Material for the task:
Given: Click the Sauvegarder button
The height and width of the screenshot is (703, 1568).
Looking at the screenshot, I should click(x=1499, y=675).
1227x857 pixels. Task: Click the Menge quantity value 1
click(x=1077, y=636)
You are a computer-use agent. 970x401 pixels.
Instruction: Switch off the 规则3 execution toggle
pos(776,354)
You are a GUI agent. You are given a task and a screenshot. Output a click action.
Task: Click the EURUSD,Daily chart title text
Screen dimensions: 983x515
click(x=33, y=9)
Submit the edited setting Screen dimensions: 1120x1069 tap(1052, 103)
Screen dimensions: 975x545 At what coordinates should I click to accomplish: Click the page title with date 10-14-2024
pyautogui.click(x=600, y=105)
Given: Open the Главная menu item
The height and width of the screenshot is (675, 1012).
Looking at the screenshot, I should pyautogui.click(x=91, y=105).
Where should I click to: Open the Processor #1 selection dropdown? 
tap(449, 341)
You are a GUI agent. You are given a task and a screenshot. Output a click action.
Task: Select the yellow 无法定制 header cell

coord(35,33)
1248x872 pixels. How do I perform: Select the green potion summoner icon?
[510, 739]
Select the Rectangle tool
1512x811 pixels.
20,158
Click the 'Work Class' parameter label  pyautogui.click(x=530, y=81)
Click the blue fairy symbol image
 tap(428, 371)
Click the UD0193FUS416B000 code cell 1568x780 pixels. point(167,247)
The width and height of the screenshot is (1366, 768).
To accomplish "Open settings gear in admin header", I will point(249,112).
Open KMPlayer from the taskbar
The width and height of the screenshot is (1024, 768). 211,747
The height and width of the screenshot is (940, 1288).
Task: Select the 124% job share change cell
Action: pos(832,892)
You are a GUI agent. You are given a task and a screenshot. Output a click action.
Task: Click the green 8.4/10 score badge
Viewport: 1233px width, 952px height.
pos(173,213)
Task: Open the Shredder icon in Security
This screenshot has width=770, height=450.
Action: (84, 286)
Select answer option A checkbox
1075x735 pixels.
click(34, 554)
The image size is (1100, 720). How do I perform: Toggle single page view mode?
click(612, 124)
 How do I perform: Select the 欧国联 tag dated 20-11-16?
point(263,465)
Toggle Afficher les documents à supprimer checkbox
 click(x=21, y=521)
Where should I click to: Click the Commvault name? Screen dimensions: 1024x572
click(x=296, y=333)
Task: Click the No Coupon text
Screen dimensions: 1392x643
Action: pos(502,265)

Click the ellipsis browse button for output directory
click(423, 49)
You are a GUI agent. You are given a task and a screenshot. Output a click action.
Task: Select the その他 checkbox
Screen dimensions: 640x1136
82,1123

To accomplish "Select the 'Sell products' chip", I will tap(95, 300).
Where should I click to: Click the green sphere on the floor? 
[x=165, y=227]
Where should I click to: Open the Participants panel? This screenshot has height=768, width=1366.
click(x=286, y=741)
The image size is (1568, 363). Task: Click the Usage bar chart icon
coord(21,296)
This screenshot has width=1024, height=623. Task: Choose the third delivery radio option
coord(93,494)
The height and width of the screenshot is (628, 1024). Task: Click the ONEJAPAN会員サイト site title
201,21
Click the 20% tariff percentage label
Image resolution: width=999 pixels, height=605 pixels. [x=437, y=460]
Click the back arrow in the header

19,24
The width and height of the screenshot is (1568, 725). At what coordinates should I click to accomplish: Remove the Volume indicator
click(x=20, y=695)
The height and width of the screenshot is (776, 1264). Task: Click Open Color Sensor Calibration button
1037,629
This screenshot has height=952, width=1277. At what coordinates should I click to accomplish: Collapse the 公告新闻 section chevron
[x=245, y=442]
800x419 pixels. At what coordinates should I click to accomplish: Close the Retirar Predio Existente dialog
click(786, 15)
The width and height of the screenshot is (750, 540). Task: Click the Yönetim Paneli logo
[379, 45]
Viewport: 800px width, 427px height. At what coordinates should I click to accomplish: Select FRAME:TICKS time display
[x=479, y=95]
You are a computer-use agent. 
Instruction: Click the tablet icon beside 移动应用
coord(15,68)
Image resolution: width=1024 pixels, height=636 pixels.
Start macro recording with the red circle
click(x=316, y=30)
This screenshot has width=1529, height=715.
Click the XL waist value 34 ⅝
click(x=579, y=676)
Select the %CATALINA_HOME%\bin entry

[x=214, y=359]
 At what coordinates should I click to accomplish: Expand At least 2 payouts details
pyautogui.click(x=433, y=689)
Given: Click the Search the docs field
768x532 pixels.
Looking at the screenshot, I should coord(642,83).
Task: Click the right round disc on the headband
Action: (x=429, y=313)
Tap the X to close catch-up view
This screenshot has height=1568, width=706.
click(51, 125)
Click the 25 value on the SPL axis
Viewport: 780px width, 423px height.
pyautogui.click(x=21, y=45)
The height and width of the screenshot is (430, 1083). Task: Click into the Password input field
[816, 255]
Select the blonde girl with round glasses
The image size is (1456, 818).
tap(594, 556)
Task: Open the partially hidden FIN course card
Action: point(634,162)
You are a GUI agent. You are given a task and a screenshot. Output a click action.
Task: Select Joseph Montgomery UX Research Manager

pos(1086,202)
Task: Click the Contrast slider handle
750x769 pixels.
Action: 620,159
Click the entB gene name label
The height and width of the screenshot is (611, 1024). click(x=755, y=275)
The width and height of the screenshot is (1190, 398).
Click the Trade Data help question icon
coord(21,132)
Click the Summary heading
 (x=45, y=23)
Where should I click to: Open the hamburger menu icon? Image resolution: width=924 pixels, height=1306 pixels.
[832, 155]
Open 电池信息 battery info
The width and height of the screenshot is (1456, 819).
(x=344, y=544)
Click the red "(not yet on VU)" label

What is being asked: Retype everything in the material above exactly.

Exercise response:
Given: Click the Sauvegarder button
The height and width of the screenshot is (703, 1568).
Looking at the screenshot, I should click(x=1499, y=675).
1227x857 pixels. Task: Click the Menge quantity value 1
click(x=1077, y=636)
You are a computer-use agent. 970x401 pixels.
Instruction: Switch off the 规则3 execution toggle
pos(776,354)
You are a GUI agent. You are given a task and a screenshot. Output a click action.
Task: Click the EURUSD,Daily chart title text
Screen dimensions: 983x515
click(x=33, y=9)
Submit the edited setting Screen dimensions: 1120x1069 tap(1052, 103)
Screen dimensions: 975x545 At what coordinates should I click to accomplish: Click the page title with date 10-14-2024
pyautogui.click(x=600, y=105)
Given: Open the Главная menu item
The height and width of the screenshot is (675, 1012).
Looking at the screenshot, I should pyautogui.click(x=91, y=105).
Where should I click to: Open the Processor #1 selection dropdown? 
tap(449, 341)
You are a GUI agent. You are given a task and a screenshot. Output a click action.
Task: Select the yellow 无法定制 header cell

coord(35,33)
1248x872 pixels. How do I perform: Select the green potion summoner icon?
[510, 739]
Select the Rectangle tool
1512x811 pixels.
20,158
Click the 'Work Class' parameter label  pyautogui.click(x=530, y=81)
Click the blue fairy symbol image
 tap(428, 371)
Click the UD0193FUS416B000 code cell 1568x780 pixels. point(167,247)
The width and height of the screenshot is (1366, 768).
To accomplish "Open settings gear in admin header", I will point(249,112).
Open KMPlayer from the taskbar
The width and height of the screenshot is (1024, 768). 211,747
The height and width of the screenshot is (940, 1288).
Task: Select the 124% job share change cell
Action: pos(832,892)
You are a GUI agent. You are given a task and a screenshot. Output a click action.
Task: Click the green 8.4/10 score badge
Viewport: 1233px width, 952px height.
pos(173,213)
Task: Open the Shredder icon in Security
This screenshot has width=770, height=450.
Action: (84, 286)
Select answer option A checkbox
1075x735 pixels.
click(34, 554)
The image size is (1100, 720). How do I perform: Toggle single page view mode?
click(612, 124)
 How do I perform: Select the 欧国联 tag dated 20-11-16?
point(263,465)
Toggle Afficher les documents à supprimer checkbox
 click(x=21, y=521)
Where should I click to: Click the Commvault name? Screen dimensions: 1024x572
click(x=296, y=333)
Task: Click the No Coupon text
Screen dimensions: 1392x643
Action: pos(502,265)

Click the ellipsis browse button for output directory
click(423, 49)
You are a GUI agent. You are given a task and a screenshot. Output a click action.
Task: Select the その他 checkbox
Screen dimensions: 640x1136
82,1123

To accomplish "Select the 'Sell products' chip", I will tap(95, 300).
Where should I click to: Click the green sphere on the floor? 
[x=165, y=227]
Where should I click to: Open the Participants panel? This screenshot has height=768, width=1366.
click(x=286, y=741)
The image size is (1568, 363). Task: Click the Usage bar chart icon
coord(21,296)
This screenshot has width=1024, height=623. Task: Choose the third delivery radio option
coord(93,494)
The height and width of the screenshot is (628, 1024). Task: Click the ONEJAPAN会員サイト site title
201,21
Click the 20% tariff percentage label
Image resolution: width=999 pixels, height=605 pixels. [x=437, y=460]
Click the back arrow in the header

19,24
The width and height of the screenshot is (1568, 725). At what coordinates should I click to accomplish: Remove the Volume indicator
click(x=20, y=695)
The height and width of the screenshot is (776, 1264). Task: Click Open Color Sensor Calibration button
1037,629
This screenshot has height=952, width=1277. At what coordinates should I click to accomplish: Collapse the 公告新闻 section chevron
[x=245, y=442]
800x419 pixels. At what coordinates should I click to accomplish: Close the Retirar Predio Existente dialog
click(786, 15)
The width and height of the screenshot is (750, 540). Task: Click the Yönetim Paneli logo
[379, 45]
Viewport: 800px width, 427px height. At what coordinates should I click to accomplish: Select FRAME:TICKS time display
[x=479, y=95]
You are a computer-use agent. 
Instruction: Click the tablet icon beside 移动应用
coord(15,68)
Image resolution: width=1024 pixels, height=636 pixels.
Start macro recording with the red circle
click(x=316, y=30)
This screenshot has width=1529, height=715.
Click the XL waist value 34 ⅝
click(x=579, y=676)
Select the %CATALINA_HOME%\bin entry

[x=214, y=359]
 At what coordinates should I click to accomplish: Expand At least 2 payouts details
pyautogui.click(x=433, y=689)
Given: Click the Search the docs field
768x532 pixels.
Looking at the screenshot, I should coord(642,83).
Task: Click the right round disc on the headband
Action: (x=429, y=313)
Tap the X to close catch-up view
This screenshot has height=1568, width=706.
click(51, 125)
Click the 25 value on the SPL axis
Viewport: 780px width, 423px height.
pyautogui.click(x=21, y=45)
The height and width of the screenshot is (430, 1083). Task: Click into the Password input field
[816, 255]
Select the blonde girl with round glasses
The image size is (1456, 818).
tap(594, 556)
Task: Open the partially hidden FIN course card
Action: point(634,162)
You are a GUI agent. You are given a task and a screenshot. Output a click action.
Task: Select Joseph Montgomery UX Research Manager

pos(1086,202)
Task: Click the Contrast slider handle
750x769 pixels.
Action: 620,159
Click the entB gene name label
The height and width of the screenshot is (611, 1024). click(x=755, y=275)
The width and height of the screenshot is (1190, 398).
Click the Trade Data help question icon
coord(21,132)
Click the Summary heading
 (x=45, y=23)
Where should I click to: Open the hamburger menu icon? Image resolution: width=924 pixels, height=1306 pixels.
[832, 155]
Open 电池信息 battery info
The width and height of the screenshot is (1456, 819).
(x=344, y=544)
Click the red "(not yet on VU)" label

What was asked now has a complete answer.